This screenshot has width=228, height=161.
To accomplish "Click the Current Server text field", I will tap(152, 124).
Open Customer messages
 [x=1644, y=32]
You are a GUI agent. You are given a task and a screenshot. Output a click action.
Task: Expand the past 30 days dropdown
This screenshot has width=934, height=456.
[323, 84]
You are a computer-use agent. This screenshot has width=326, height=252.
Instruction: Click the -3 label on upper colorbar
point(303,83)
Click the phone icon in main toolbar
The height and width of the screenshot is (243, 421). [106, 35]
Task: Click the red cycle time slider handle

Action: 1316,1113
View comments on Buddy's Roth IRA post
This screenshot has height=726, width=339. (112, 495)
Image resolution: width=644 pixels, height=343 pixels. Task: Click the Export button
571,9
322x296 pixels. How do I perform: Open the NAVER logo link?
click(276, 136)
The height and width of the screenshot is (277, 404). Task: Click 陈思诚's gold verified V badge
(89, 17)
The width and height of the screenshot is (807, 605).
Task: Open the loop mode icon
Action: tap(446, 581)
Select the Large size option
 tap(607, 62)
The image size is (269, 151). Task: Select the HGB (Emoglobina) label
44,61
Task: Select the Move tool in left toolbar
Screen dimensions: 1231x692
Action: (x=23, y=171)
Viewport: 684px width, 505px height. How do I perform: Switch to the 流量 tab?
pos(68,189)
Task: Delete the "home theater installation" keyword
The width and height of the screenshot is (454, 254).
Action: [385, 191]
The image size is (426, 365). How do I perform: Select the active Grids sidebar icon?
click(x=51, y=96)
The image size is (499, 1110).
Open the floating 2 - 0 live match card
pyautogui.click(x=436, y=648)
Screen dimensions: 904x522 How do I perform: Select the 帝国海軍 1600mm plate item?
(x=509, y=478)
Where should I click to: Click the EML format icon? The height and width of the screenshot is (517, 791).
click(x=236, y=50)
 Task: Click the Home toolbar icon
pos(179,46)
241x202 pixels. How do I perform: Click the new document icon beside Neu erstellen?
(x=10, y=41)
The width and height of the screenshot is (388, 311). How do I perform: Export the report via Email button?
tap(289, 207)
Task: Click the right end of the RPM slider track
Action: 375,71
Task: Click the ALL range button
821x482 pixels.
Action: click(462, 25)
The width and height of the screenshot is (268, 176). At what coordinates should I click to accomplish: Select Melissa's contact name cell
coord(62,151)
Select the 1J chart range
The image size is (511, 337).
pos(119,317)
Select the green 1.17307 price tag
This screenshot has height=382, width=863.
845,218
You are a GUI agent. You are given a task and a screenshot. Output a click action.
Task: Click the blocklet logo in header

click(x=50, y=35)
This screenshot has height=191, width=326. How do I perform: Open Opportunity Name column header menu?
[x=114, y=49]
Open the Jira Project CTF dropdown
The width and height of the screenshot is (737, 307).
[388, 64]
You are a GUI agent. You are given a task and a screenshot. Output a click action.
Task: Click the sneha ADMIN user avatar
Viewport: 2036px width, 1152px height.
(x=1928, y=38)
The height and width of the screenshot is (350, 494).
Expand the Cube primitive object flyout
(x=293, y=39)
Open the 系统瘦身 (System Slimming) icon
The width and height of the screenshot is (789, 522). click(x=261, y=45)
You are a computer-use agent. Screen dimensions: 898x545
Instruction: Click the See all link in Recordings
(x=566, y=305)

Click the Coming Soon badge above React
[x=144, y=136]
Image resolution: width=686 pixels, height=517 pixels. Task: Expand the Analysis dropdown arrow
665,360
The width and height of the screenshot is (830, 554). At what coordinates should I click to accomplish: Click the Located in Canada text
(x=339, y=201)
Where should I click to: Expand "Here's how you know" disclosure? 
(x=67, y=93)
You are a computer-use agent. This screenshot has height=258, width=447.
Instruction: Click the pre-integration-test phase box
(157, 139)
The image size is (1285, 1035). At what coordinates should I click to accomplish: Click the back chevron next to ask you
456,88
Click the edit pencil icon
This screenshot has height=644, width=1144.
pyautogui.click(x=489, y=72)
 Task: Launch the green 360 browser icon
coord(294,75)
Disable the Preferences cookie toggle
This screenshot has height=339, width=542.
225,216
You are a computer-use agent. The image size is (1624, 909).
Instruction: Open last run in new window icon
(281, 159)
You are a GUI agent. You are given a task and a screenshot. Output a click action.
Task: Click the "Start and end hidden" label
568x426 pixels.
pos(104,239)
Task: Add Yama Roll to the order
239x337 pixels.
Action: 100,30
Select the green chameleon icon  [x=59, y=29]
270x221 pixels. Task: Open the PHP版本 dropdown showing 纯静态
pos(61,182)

════════

Task> Rewrite the listing above, replacing every occurrence of "pixels" with "px" and leaving everything else unchanged.

Task answer>
This screenshot has width=228, height=161.
To accomplish "Click the Current Server text field", I will tap(152, 124).
Open Customer messages
 [x=1644, y=32]
You are a GUI agent. You are given a task and a screenshot. Output a click action.
Task: Expand the past 30 days dropdown
This screenshot has width=934, height=456.
[323, 84]
You are a computer-use agent. This screenshot has width=326, height=252.
Instruction: Click the -3 label on upper colorbar
point(303,83)
Click the phone icon in main toolbar
The height and width of the screenshot is (243, 421). [106, 35]
Task: Click the red cycle time slider handle

Action: 1316,1113
View comments on Buddy's Roth IRA post
This screenshot has height=726, width=339. (112, 495)
Image resolution: width=644 px, height=343 px. Task: Click the Export button
571,9
322x296 px. How do I perform: Open the NAVER logo link?
click(276, 136)
The height and width of the screenshot is (277, 404). Task: Click 陈思诚's gold verified V badge
(89, 17)
The width and height of the screenshot is (807, 605).
Task: Open the loop mode icon
Action: tap(446, 581)
Select the Large size option
 tap(607, 62)
The image size is (269, 151). Task: Select the HGB (Emoglobina) label
44,61
Task: Select the Move tool in left toolbar
Screen dimensions: 1231x692
Action: (x=23, y=171)
Viewport: 684px width, 505px height. How do I perform: Switch to the 流量 tab?
pos(68,189)
Task: Delete the "home theater installation" keyword
The width and height of the screenshot is (454, 254).
Action: [385, 191]
The image size is (426, 365). How do I perform: Select the active Grids sidebar icon?
click(x=51, y=96)
The image size is (499, 1110).
Open the floating 2 - 0 live match card
pyautogui.click(x=436, y=648)
Screen dimensions: 904x522 How do I perform: Select the 帝国海軍 1600mm plate item?
(x=509, y=478)
Where should I click to: Click the EML format icon? The height and width of the screenshot is (517, 791).
click(x=236, y=50)
 Task: Click the Home toolbar icon
pos(179,46)
241x202 px. How do I perform: Click the new document icon beside Neu erstellen?
(x=10, y=41)
The width and height of the screenshot is (388, 311). How do I perform: Export the report via Email button?
tap(289, 207)
Task: Click the right end of the RPM slider track
Action: 375,71
Task: Click the ALL range button
821x482 px.
Action: click(462, 25)
The width and height of the screenshot is (268, 176). At what coordinates should I click to accomplish: Select Melissa's contact name cell
coord(62,151)
Select the 1J chart range
The image size is (511, 337).
pos(119,317)
Select the green 1.17307 price tag
This screenshot has height=382, width=863.
845,218
You are a GUI agent. You are given a task and a screenshot. Output a click action.
Task: Click the blocklet logo in header

click(x=50, y=35)
This screenshot has height=191, width=326. How do I perform: Open Opportunity Name column header menu?
[x=114, y=49]
Open the Jira Project CTF dropdown
The width and height of the screenshot is (737, 307).
[388, 64]
You are a GUI agent. You are given a task and a screenshot. Output a click action.
Task: Click the sneha ADMIN user avatar
Viewport: 2036px width, 1152px height.
(x=1928, y=38)
The height and width of the screenshot is (350, 494).
Expand the Cube primitive object flyout
(x=293, y=39)
Open the 系统瘦身 (System Slimming) icon
The width and height of the screenshot is (789, 522). click(x=261, y=45)
You are a computer-use agent. Screen dimensions: 898x545
Instruction: Click the See all link in Recordings
(x=566, y=305)

Click the Coming Soon badge above React
[x=144, y=136]
Image resolution: width=686 px, height=517 px. Task: Expand the Analysis dropdown arrow
665,360
The width and height of the screenshot is (830, 554). At what coordinates should I click to accomplish: Click the Located in Canada text
(x=339, y=201)
Where should I click to: Expand "Here's how you know" disclosure? 
(x=67, y=93)
You are a computer-use agent. This screenshot has height=258, width=447.
Instruction: Click the pre-integration-test phase box
(157, 139)
The image size is (1285, 1035). At what coordinates should I click to accomplish: Click the back chevron next to ask you
456,88
Click the edit pencil icon
This screenshot has height=644, width=1144.
pyautogui.click(x=489, y=72)
 Task: Launch the green 360 browser icon
coord(294,75)
Disable the Preferences cookie toggle
This screenshot has height=339, width=542.
225,216
You are a computer-use agent. The image size is (1624, 909).
Instruction: Open last run in new window icon
(281, 159)
You are a GUI agent. You are given a task and a screenshot. Output a click action.
Task: Click the "Start and end hidden" label
568x426 px.
pos(104,239)
Task: Add Yama Roll to the order
239x337 px.
Action: 100,30
Select the green chameleon icon  [x=59, y=29]
270x221 px. Task: Open the PHP版本 dropdown showing 纯静态
pos(61,182)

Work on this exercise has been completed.